#### SET TASK
Copy each of the following records word for word, keeping every line as it is.

Start PROVIDED RECORDS

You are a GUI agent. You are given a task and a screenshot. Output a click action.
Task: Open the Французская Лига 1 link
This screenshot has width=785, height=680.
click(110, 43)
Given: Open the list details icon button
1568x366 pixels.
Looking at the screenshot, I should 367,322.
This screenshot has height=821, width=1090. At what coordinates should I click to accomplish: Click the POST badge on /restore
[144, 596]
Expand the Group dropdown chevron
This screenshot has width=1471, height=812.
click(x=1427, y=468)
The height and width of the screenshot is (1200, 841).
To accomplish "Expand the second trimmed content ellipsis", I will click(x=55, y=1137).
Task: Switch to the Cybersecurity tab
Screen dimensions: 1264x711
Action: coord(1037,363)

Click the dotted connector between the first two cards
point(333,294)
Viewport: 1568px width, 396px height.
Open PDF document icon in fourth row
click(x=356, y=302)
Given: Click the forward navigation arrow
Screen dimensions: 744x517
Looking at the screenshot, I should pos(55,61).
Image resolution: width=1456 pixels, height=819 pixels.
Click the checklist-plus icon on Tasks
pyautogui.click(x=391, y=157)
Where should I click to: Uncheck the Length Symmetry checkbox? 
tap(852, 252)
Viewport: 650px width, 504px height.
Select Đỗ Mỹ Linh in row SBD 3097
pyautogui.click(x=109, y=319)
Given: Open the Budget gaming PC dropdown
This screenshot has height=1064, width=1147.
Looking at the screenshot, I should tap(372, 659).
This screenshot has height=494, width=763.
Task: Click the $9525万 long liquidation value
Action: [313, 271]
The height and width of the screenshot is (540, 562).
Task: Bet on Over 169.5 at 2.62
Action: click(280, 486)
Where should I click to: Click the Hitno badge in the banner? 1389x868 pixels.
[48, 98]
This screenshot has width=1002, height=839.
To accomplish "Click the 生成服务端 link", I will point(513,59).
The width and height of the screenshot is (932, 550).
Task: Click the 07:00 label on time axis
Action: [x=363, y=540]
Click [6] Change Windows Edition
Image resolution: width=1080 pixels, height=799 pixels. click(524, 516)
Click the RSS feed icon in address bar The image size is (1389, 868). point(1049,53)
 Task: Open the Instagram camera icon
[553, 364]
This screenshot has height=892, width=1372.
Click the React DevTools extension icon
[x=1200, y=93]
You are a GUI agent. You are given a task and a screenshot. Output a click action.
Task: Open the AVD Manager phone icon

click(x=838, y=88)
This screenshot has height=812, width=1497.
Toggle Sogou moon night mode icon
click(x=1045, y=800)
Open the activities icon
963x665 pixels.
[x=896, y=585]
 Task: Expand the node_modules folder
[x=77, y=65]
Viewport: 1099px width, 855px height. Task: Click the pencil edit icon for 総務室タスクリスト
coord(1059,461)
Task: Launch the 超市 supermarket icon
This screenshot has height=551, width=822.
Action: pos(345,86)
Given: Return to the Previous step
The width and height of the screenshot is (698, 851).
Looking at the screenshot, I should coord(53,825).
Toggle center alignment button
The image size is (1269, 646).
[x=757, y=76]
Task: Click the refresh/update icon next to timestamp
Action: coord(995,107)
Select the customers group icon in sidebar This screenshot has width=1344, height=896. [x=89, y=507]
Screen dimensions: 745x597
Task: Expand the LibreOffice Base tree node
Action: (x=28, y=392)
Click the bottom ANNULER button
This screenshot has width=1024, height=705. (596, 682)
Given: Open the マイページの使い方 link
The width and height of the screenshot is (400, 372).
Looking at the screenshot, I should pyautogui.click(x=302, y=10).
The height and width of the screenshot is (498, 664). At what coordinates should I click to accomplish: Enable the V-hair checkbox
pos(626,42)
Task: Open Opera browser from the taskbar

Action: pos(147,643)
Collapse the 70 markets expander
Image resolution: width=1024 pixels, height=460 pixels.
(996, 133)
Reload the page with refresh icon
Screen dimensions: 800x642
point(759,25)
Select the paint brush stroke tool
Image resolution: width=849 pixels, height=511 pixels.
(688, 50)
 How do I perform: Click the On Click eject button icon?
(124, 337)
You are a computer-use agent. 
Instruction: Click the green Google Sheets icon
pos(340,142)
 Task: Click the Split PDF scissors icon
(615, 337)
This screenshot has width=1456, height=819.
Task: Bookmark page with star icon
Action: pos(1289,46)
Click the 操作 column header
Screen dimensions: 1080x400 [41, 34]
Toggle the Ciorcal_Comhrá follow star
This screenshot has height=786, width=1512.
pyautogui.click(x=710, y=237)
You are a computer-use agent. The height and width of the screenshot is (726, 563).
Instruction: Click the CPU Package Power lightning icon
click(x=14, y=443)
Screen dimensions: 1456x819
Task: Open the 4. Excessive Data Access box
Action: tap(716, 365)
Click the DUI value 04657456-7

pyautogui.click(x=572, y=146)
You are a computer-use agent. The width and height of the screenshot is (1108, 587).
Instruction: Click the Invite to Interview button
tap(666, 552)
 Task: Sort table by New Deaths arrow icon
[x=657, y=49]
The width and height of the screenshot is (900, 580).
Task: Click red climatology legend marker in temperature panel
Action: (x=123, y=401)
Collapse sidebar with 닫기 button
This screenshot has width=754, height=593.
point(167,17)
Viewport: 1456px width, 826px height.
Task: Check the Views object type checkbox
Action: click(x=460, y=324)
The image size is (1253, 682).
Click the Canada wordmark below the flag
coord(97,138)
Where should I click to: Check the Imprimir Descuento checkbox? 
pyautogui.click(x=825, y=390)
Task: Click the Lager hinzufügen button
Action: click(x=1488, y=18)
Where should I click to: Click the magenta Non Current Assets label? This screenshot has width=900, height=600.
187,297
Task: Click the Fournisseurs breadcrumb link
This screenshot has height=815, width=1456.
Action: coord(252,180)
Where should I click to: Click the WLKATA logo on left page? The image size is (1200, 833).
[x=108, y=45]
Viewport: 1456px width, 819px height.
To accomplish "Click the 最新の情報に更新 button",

End PROVIDED RECORDS

#### RESPONSE FOR THIS EXERCISE
You are a GUI agent. You are given a task and a screenshot. Output a click action.
Task: Open the Французская Лига 1 link
This screenshot has width=785, height=680.
click(110, 43)
Given: Open the list details icon button
1568x366 pixels.
Looking at the screenshot, I should 367,322.
This screenshot has height=821, width=1090. At what coordinates should I click to accomplish: Click the POST badge on /restore
[144, 596]
Expand the Group dropdown chevron
This screenshot has width=1471, height=812.
click(x=1427, y=468)
The height and width of the screenshot is (1200, 841).
To accomplish "Expand the second trimmed content ellipsis", I will click(x=55, y=1137).
Task: Switch to the Cybersecurity tab
Screen dimensions: 1264x711
Action: coord(1037,363)

Click the dotted connector between the first two cards
point(333,294)
Viewport: 1568px width, 396px height.
Open PDF document icon in fourth row
click(x=356, y=302)
Given: Click the forward navigation arrow
Screen dimensions: 744x517
Looking at the screenshot, I should pos(55,61).
Image resolution: width=1456 pixels, height=819 pixels.
Click the checklist-plus icon on Tasks
pyautogui.click(x=391, y=157)
Where should I click to: Uncheck the Length Symmetry checkbox? 
tap(852, 252)
Viewport: 650px width, 504px height.
Select Đỗ Mỹ Linh in row SBD 3097
pyautogui.click(x=109, y=319)
Given: Open the Budget gaming PC dropdown
This screenshot has height=1064, width=1147.
Looking at the screenshot, I should tap(372, 659).
This screenshot has height=494, width=763.
Task: Click the $9525万 long liquidation value
Action: [313, 271]
The height and width of the screenshot is (540, 562).
Task: Bet on Over 169.5 at 2.62
Action: click(280, 486)
Where should I click to: Click the Hitno badge in the banner? 1389x868 pixels.
[48, 98]
This screenshot has width=1002, height=839.
To accomplish "Click the 生成服务端 link", I will point(513,59).
The width and height of the screenshot is (932, 550).
Task: Click the 07:00 label on time axis
Action: [x=363, y=540]
Click [6] Change Windows Edition
Image resolution: width=1080 pixels, height=799 pixels. click(524, 516)
Click the RSS feed icon in address bar The image size is (1389, 868). point(1049,53)
 Task: Open the Instagram camera icon
[553, 364]
This screenshot has height=892, width=1372.
Click the React DevTools extension icon
[x=1200, y=93]
You are a GUI agent. You are given a task and a screenshot. Output a click action.
Task: Open the AVD Manager phone icon

click(x=838, y=88)
This screenshot has height=812, width=1497.
Toggle Sogou moon night mode icon
click(x=1045, y=800)
Open the activities icon
963x665 pixels.
[x=896, y=585]
 Task: Expand the node_modules folder
[x=77, y=65]
Viewport: 1099px width, 855px height. Task: Click the pencil edit icon for 総務室タスクリスト
coord(1059,461)
Task: Launch the 超市 supermarket icon
This screenshot has height=551, width=822.
Action: pos(345,86)
Given: Return to the Previous step
The width and height of the screenshot is (698, 851).
Looking at the screenshot, I should coord(53,825).
Toggle center alignment button
The image size is (1269, 646).
[x=757, y=76]
Task: Click the refresh/update icon next to timestamp
Action: coord(995,107)
Select the customers group icon in sidebar This screenshot has width=1344, height=896. [x=89, y=507]
Screen dimensions: 745x597
Task: Expand the LibreOffice Base tree node
Action: (x=28, y=392)
Click the bottom ANNULER button
This screenshot has width=1024, height=705. (596, 682)
Given: Open the マイページの使い方 link
The width and height of the screenshot is (400, 372).
Looking at the screenshot, I should pyautogui.click(x=302, y=10).
The height and width of the screenshot is (498, 664). At what coordinates should I click to accomplish: Enable the V-hair checkbox
pos(626,42)
Task: Open Opera browser from the taskbar

Action: pos(147,643)
Collapse the 70 markets expander
Image resolution: width=1024 pixels, height=460 pixels.
(996, 133)
Reload the page with refresh icon
Screen dimensions: 800x642
point(759,25)
Select the paint brush stroke tool
Image resolution: width=849 pixels, height=511 pixels.
(688, 50)
 How do I perform: Click the On Click eject button icon?
(124, 337)
You are a computer-use agent. 
Instruction: Click the green Google Sheets icon
pos(340,142)
 Task: Click the Split PDF scissors icon
(615, 337)
This screenshot has width=1456, height=819.
Task: Bookmark page with star icon
Action: pos(1289,46)
Click the 操作 column header
Screen dimensions: 1080x400 [41, 34]
Toggle the Ciorcal_Comhrá follow star
This screenshot has height=786, width=1512.
pyautogui.click(x=710, y=237)
You are a computer-use agent. The height and width of the screenshot is (726, 563).
Instruction: Click the CPU Package Power lightning icon
click(x=14, y=443)
Screen dimensions: 1456x819
Task: Open the 4. Excessive Data Access box
Action: tap(716, 365)
Click the DUI value 04657456-7

pyautogui.click(x=572, y=146)
You are a computer-use agent. The width and height of the screenshot is (1108, 587).
Instruction: Click the Invite to Interview button
tap(666, 552)
 Task: Sort table by New Deaths arrow icon
[x=657, y=49]
The width and height of the screenshot is (900, 580).
Task: Click red climatology legend marker in temperature panel
Action: (x=123, y=401)
Collapse sidebar with 닫기 button
This screenshot has width=754, height=593.
point(167,17)
Viewport: 1456px width, 826px height.
Task: Check the Views object type checkbox
Action: click(x=460, y=324)
The image size is (1253, 682).
Click the Canada wordmark below the flag
coord(97,138)
Where should I click to: Check the Imprimir Descuento checkbox? 
pyautogui.click(x=825, y=390)
Task: Click the Lager hinzufügen button
Action: click(x=1488, y=18)
Where should I click to: Click the magenta Non Current Assets label? This screenshot has width=900, height=600.
187,297
Task: Click the Fournisseurs breadcrumb link
This screenshot has height=815, width=1456.
Action: coord(252,180)
Where should I click to: Click the WLKATA logo on left page? The image size is (1200, 833).
[x=108, y=45]
Viewport: 1456px width, 819px height.
To accomplish "Click the 最新の情報に更新 button",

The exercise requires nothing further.